- [Saved data entries]
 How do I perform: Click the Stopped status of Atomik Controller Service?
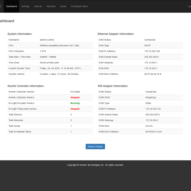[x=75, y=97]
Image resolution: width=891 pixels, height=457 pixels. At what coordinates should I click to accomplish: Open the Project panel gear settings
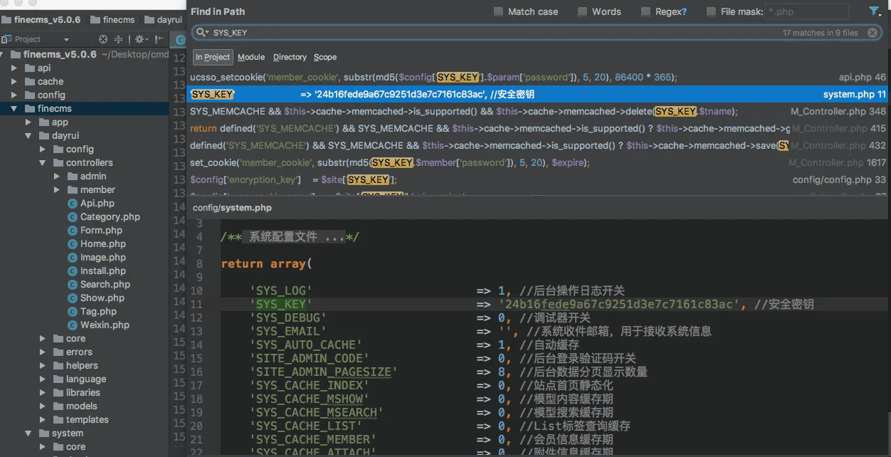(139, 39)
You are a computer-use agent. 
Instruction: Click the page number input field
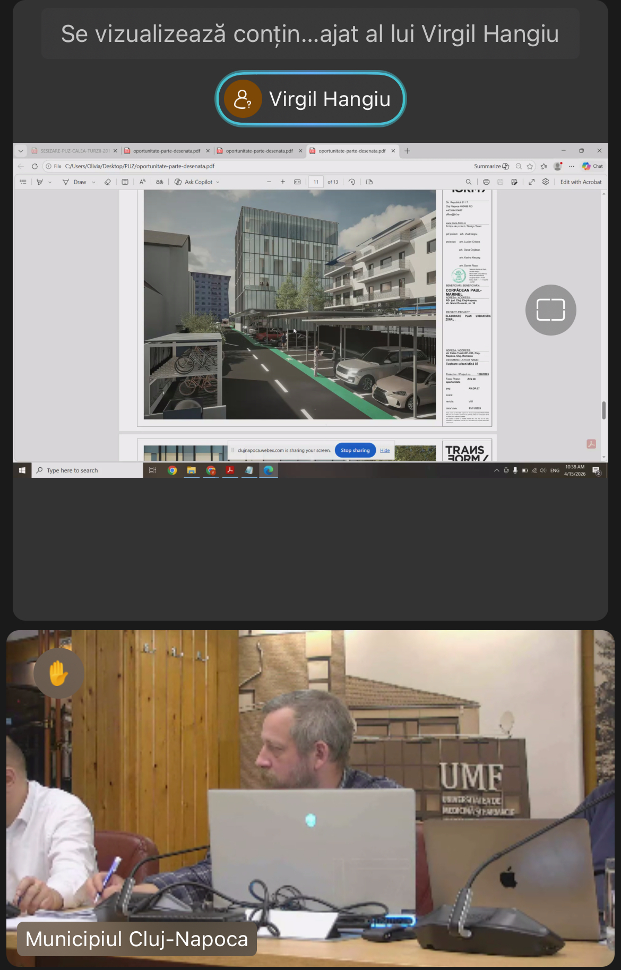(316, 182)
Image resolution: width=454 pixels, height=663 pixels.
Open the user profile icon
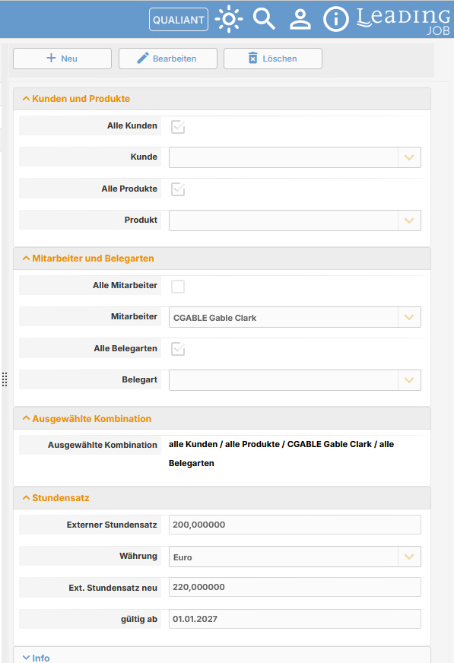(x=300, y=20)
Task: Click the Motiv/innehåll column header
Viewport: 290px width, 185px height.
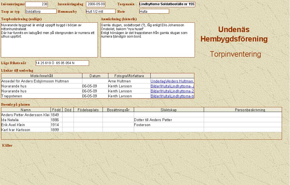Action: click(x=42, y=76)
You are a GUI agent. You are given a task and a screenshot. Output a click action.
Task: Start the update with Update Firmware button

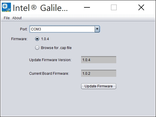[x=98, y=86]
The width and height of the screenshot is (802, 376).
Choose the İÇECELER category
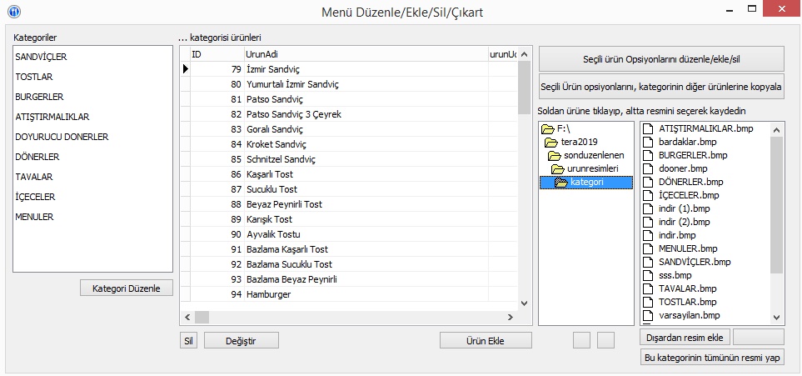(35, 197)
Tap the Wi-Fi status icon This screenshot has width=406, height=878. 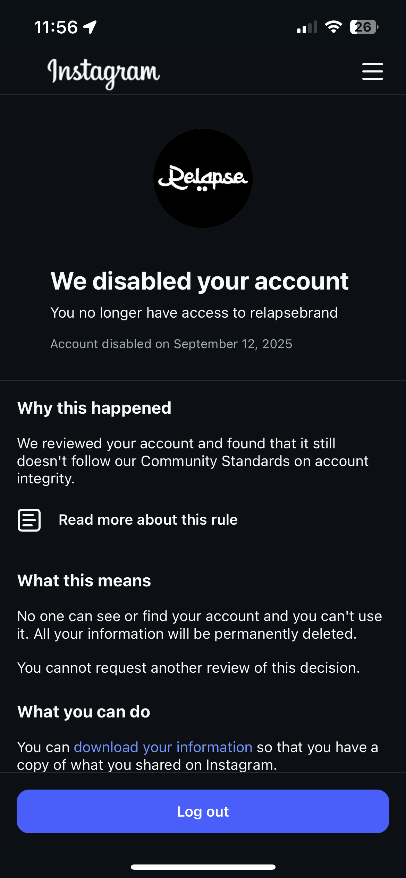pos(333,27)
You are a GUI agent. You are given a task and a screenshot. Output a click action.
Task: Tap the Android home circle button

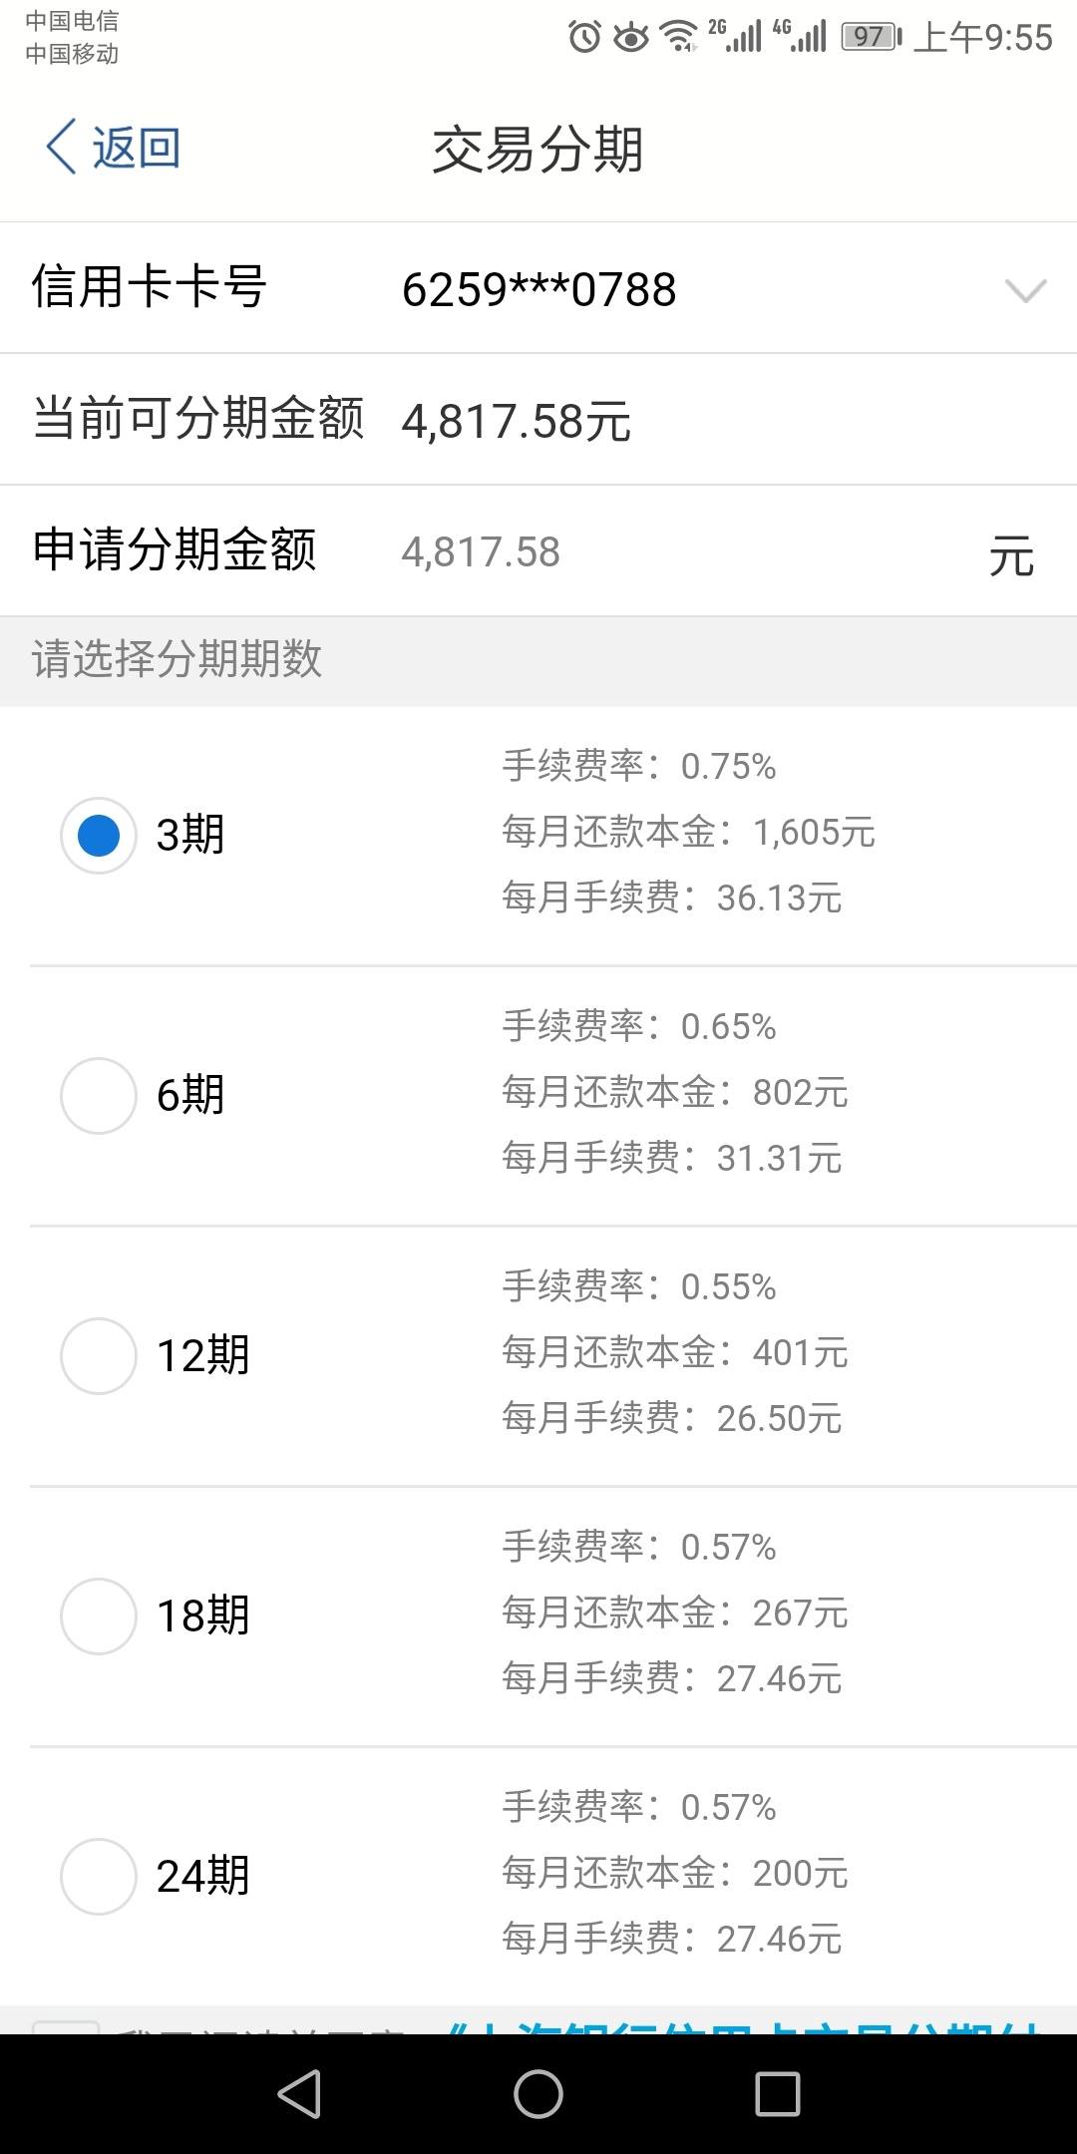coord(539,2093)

- [What is being asked] Set down word for word the lines above from the one with "You are a computer-use agent." up to and including the one with "Task: Click the Motiv/innehåll column header". Omit every picture.

- [Final answer]
You are a computer-use agent. 
Instruction: Click the page number input field
(316, 182)
Image resolution: width=454 pixels, height=663 pixels.
Open the user profile icon
(x=300, y=20)
Task: Click the Motiv/innehåll column header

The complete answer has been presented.